Similarly, the expression of AURKA in MTC patients was evaluated by a unique work [14]. Baldini and collaborators evaluated AURKA in 26 cases of MTC and found no significant correlation with tumor stage (comparable to our data), but we also reported a significant difference between AURKA expression levels in MTC when compared to the normal thyroid. This difference could be imputable to the number of samples analyzed, which in our casuistry was larger. Furthermore, AKA is involved in tumorigenesis, being overexpressed in numerous cancer types [22, 28]. Differently from PTTG1, the AKA role in tumor transformation is better known. The upregulation of AKA (but also of Aurora kinase B) induces defects in chromosomal segregation and consequently aneuploidy, which inevitably leads to malignant transformation [29]. In addition, we found an interesting correlation between AURKA and PTTG1, which relates them to a fundamental function of cell processes: cell cycle control. The 2 factors seem to be associated: a work of Tong et al. demonstrated with a protein array screening that AKA and PTTG1 could be coimmunoprecipitated suggesting an interaction and colocalization of the 2 factors in a cell model of colorectal cancer [30]. The authors also suggested, again by direct demonstration with the in vitro model, that the knockdown of PTTG1 might be a potential approach to improve the efficacy of Aurora kinase inhibitors, drugs not yet approved for cancer treatment, although many clinical trials have been completed or are still ongoing in order to evaluate their use in antitumor therapy.
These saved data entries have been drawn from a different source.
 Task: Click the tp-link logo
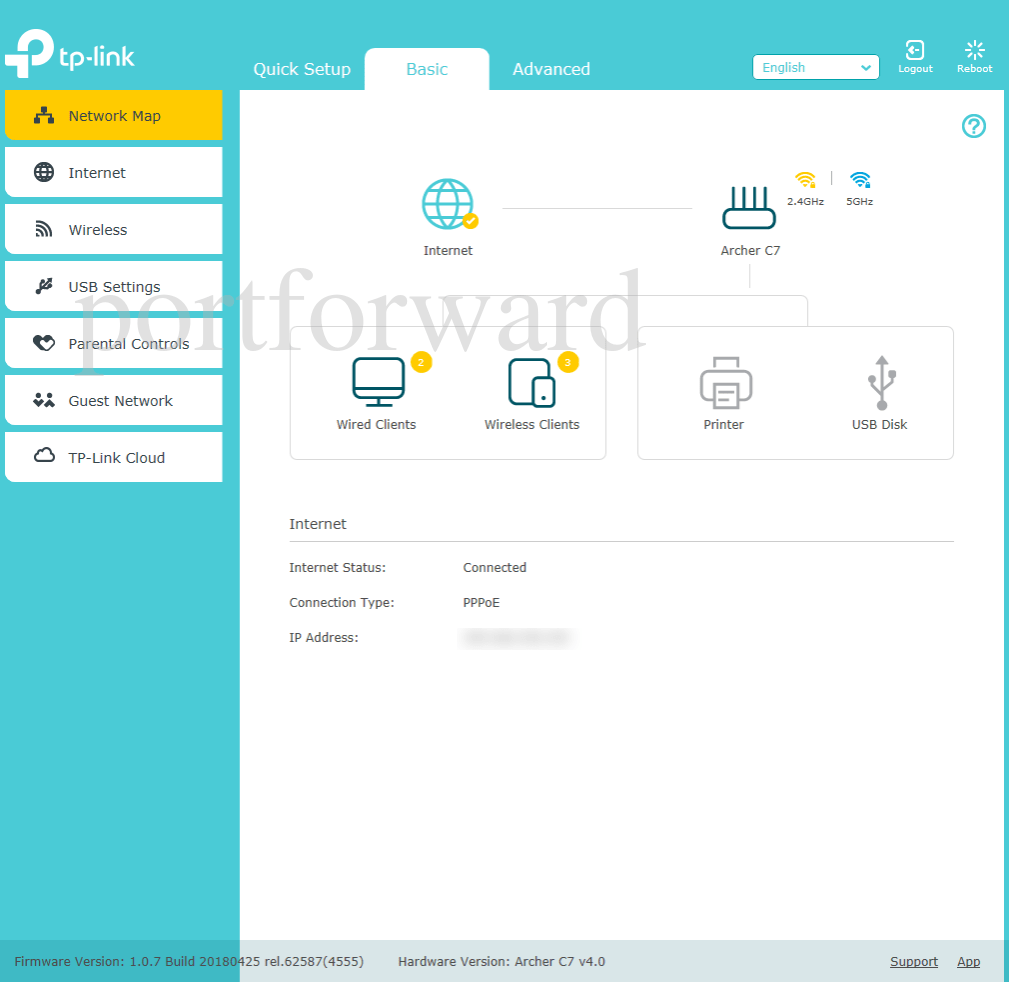tap(70, 56)
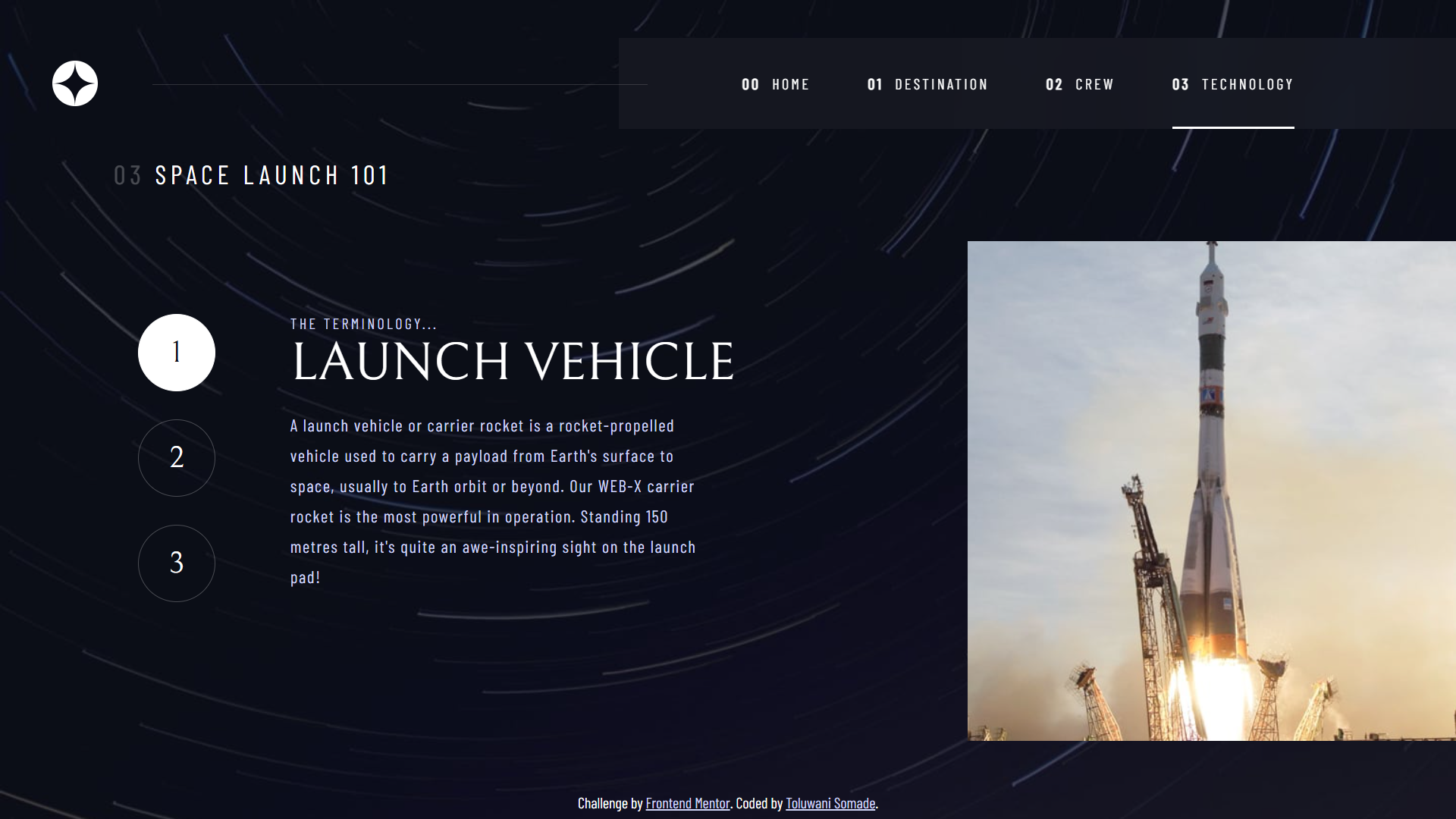This screenshot has height=819, width=1456.
Task: Click The Terminology subtitle text
Action: 363,324
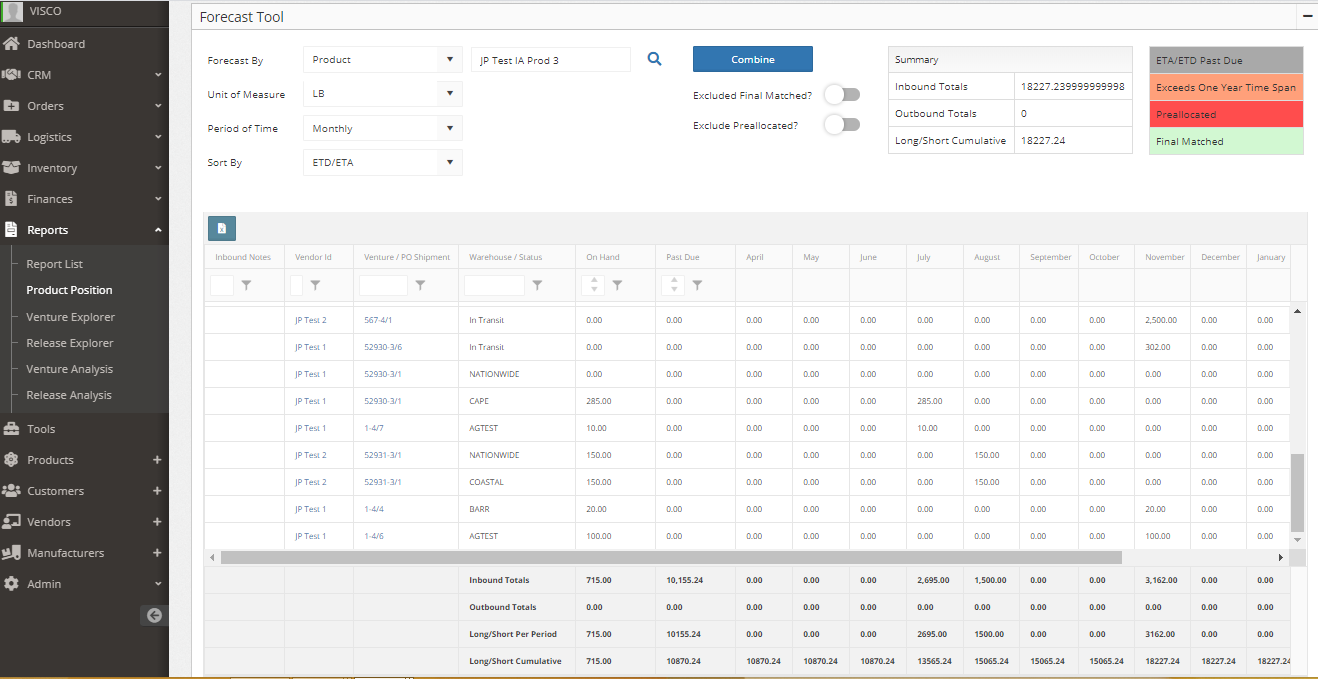Open the Warehouse / Status filter funnel
1318x679 pixels.
pos(537,285)
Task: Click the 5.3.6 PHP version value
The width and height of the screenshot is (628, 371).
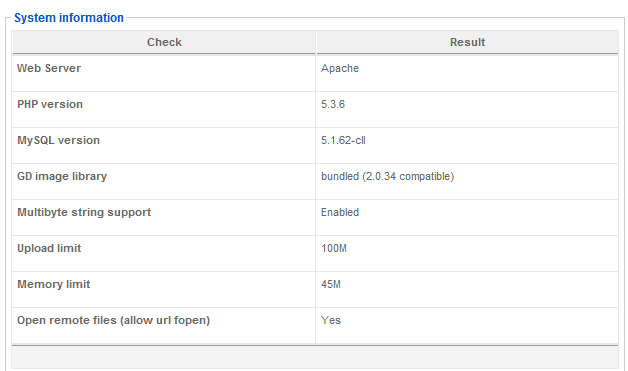Action: click(x=333, y=105)
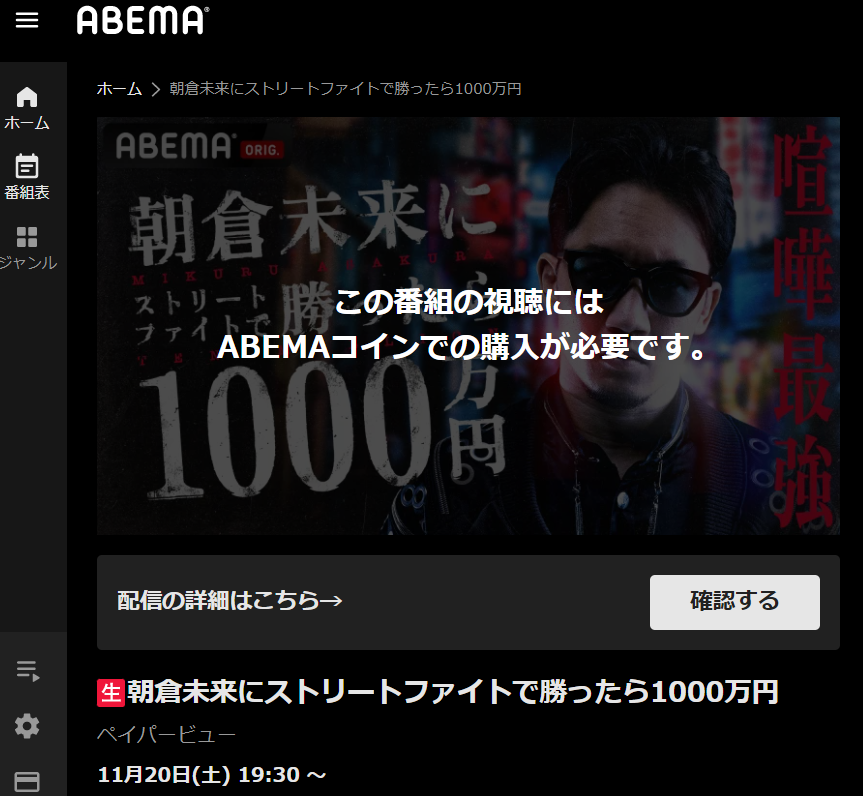Click the ABEMA ORIG. badge on the banner
The image size is (863, 796).
pos(199,146)
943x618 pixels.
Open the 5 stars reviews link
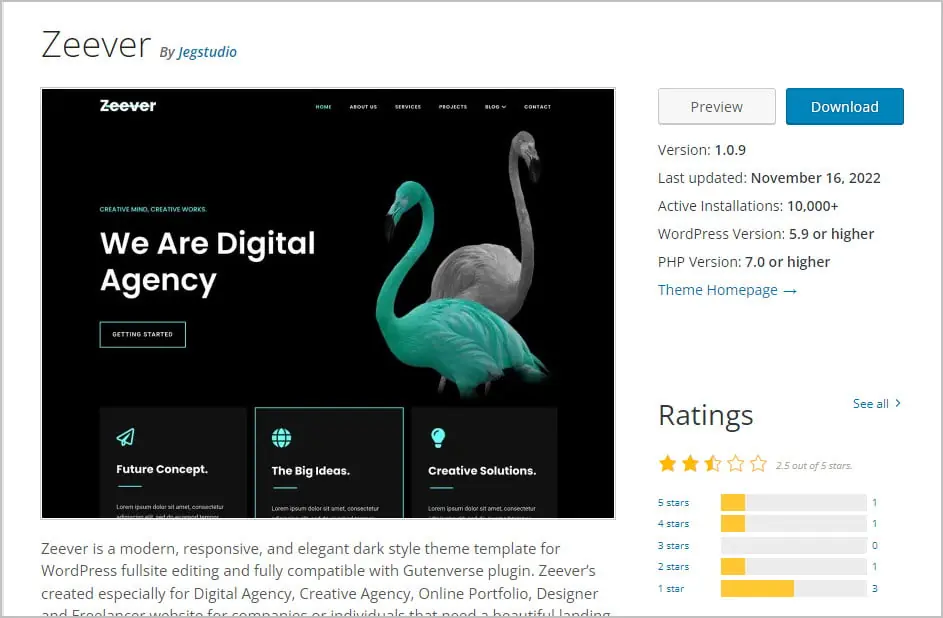coord(674,503)
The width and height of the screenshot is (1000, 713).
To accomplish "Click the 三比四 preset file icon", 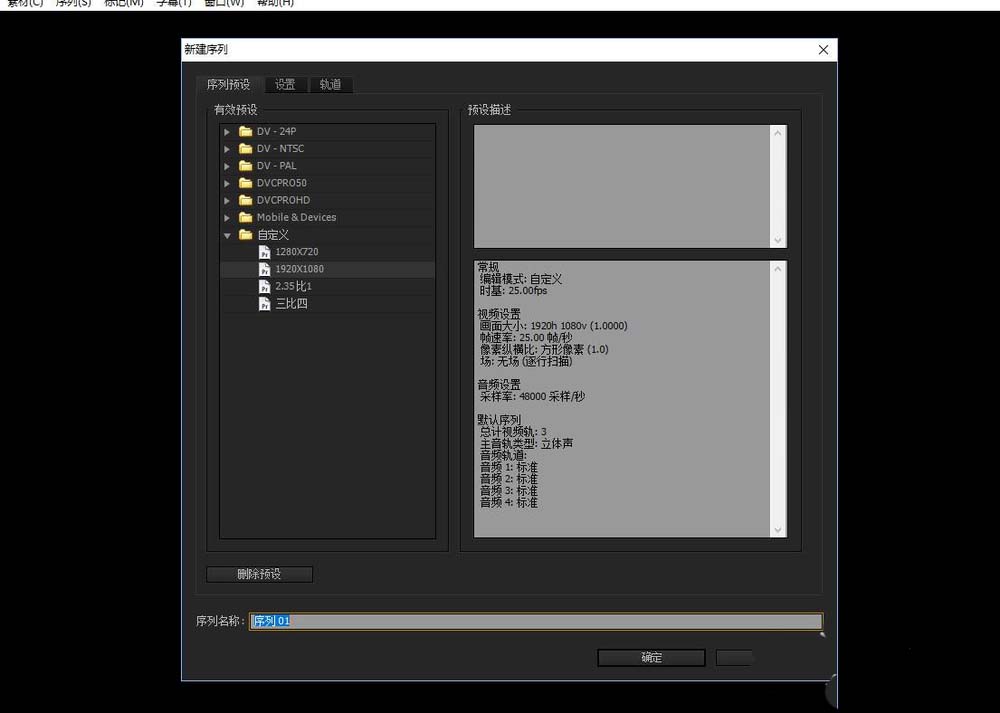I will [x=262, y=303].
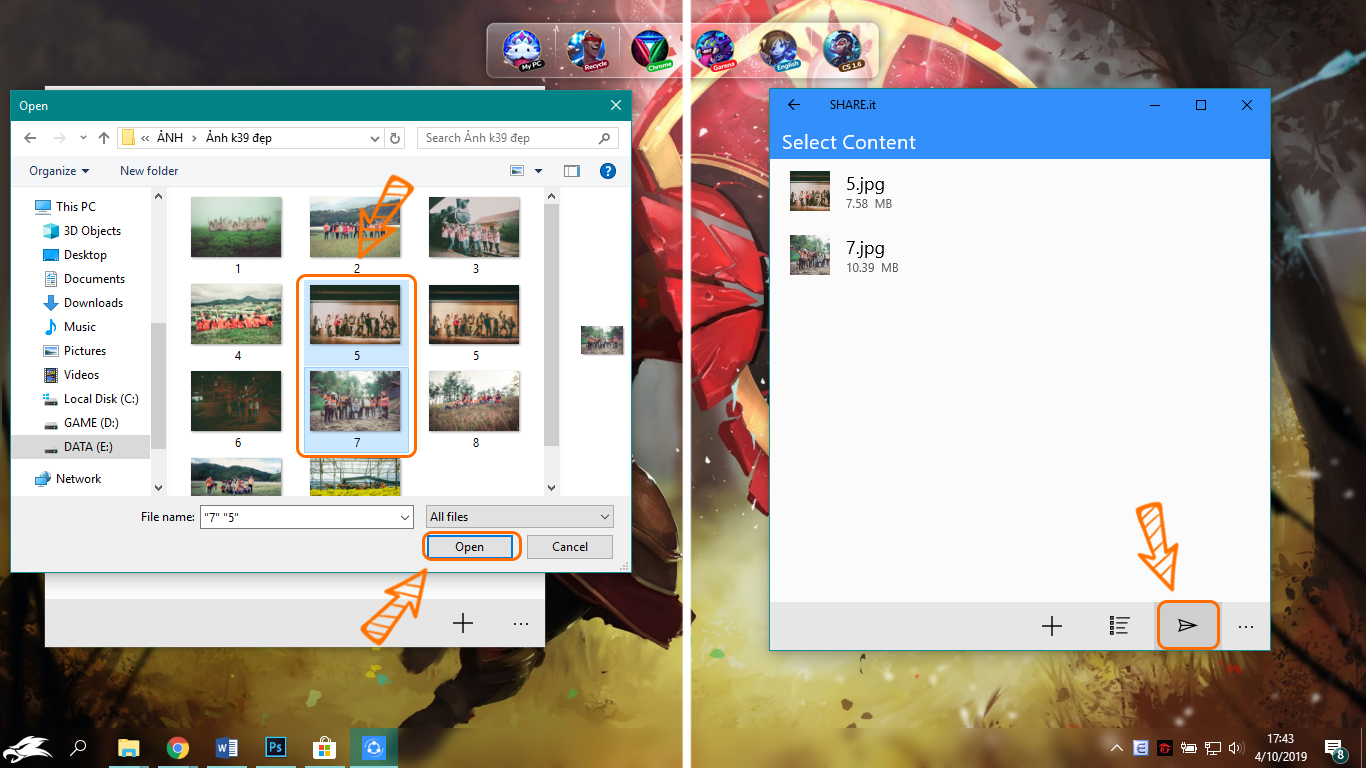Send selected files with the paper-plane icon

1187,626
It is already known that the Ki-67 value is correlated with the mutational status of RET and this finding could be useful for the risk stratification of sporadic MTC patients. Moreover, Ki-67 is associated with the presence of metastatic lymph nodes, the presence of metastases, and the persistence of disease [5]. We also observed a correlation between Ki-67 levels and PTTG1 expression. In the literature, there are only 2 observational works that explored this association. One work showed the significant association between PTTG1 and Ki-67 in pituitary adenomas [31], while the other studied the combination of Ki-67, Galectin-3, and PTTG to distinguish malignant forms of papillary or follicular thyroid cancer [21]. Our finding is therefore the first to associate Ki-67 levels with PTTG1 expression in sporadic MTC. We can speculate that these 2 factors can play a substantial role in tumor cell processes: while PTTG1 is involved in the cell cycle, Ki-67 is a marker of active cell proliferation, altered in numerous neoplasms and associated with the prognosis [32]. However, the statistical association does not imply a causal relationship, and indeed, there are no works that can demonstrate a direct interaction of PTTG1 and Ki-67 from a biomolecular point of view, unlike for PTTG1 and AURKA.

Furthermore, the presence of stromal desmoplasia was investigated in MTC samples by paraffin-embedded tissue sections. We showed a strong correlation of stromal desmoplasia with lymph node metastasis (p < 0.001) (Figure S2A). This result is in agreement with previous findings [23] and confirms the prognostic potential of this data, as also suggested by PTTG1 expression, which is strictly associated (p = 0.01) with stromal desmoplasia (Figure S2B).

In conclusion, in sporadic MTC, the presence of an altered expression of PTTG1 and AURKA is a negative prognostic factor associated with a more aggressive course of disease (advanced stage and disease persistence). However, the presence of progressive disease and the risk of death also depend on other molecular mechanisms acting on neoplastic proliferation, of which the expression of Ki-67 is a possible index. In addition to PIK3/Akt and MAPK pathways activated by RET, it is possible that PTTG1 and AKA could be implicated in further intracellular signaling pathways not yet sufficiently investigated, in particular those related to the cell cycle process. More work is needed to elucidate this hypothesis.